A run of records
++++

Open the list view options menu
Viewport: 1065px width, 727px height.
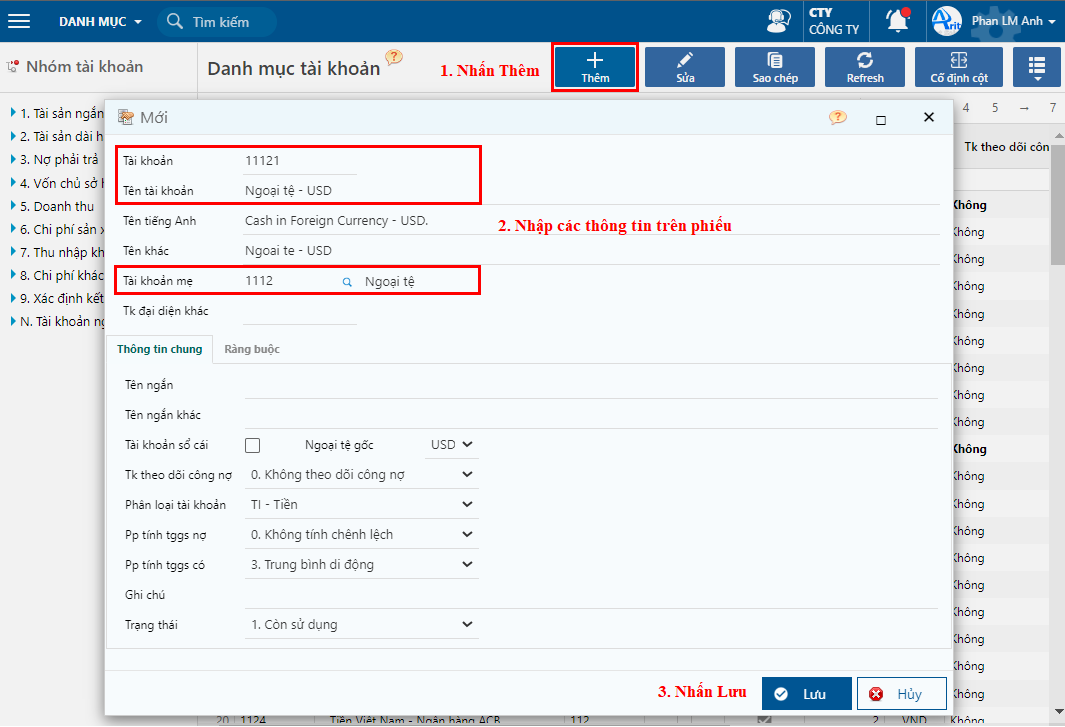click(x=1037, y=67)
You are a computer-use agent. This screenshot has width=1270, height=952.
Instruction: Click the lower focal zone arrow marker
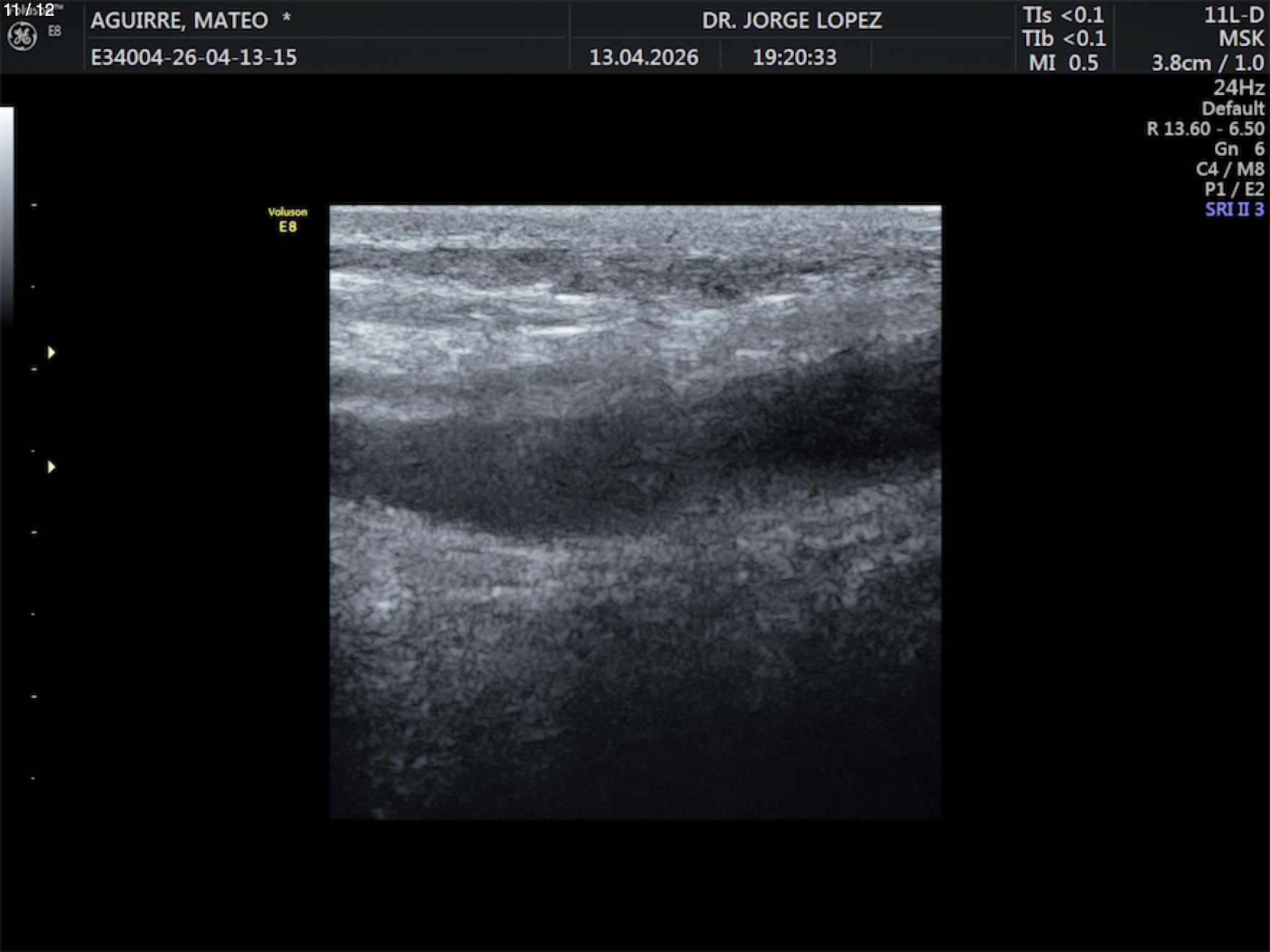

++++

Reproduce every line of the records above verbatim, omitting the pictures.

→ WRITTEN ANSWER
Open the list view options menu
Viewport: 1065px width, 727px height.
click(x=1037, y=67)
You are a computer-use agent. This screenshot has width=1270, height=952.
Instruction: Click the lower focal zone arrow marker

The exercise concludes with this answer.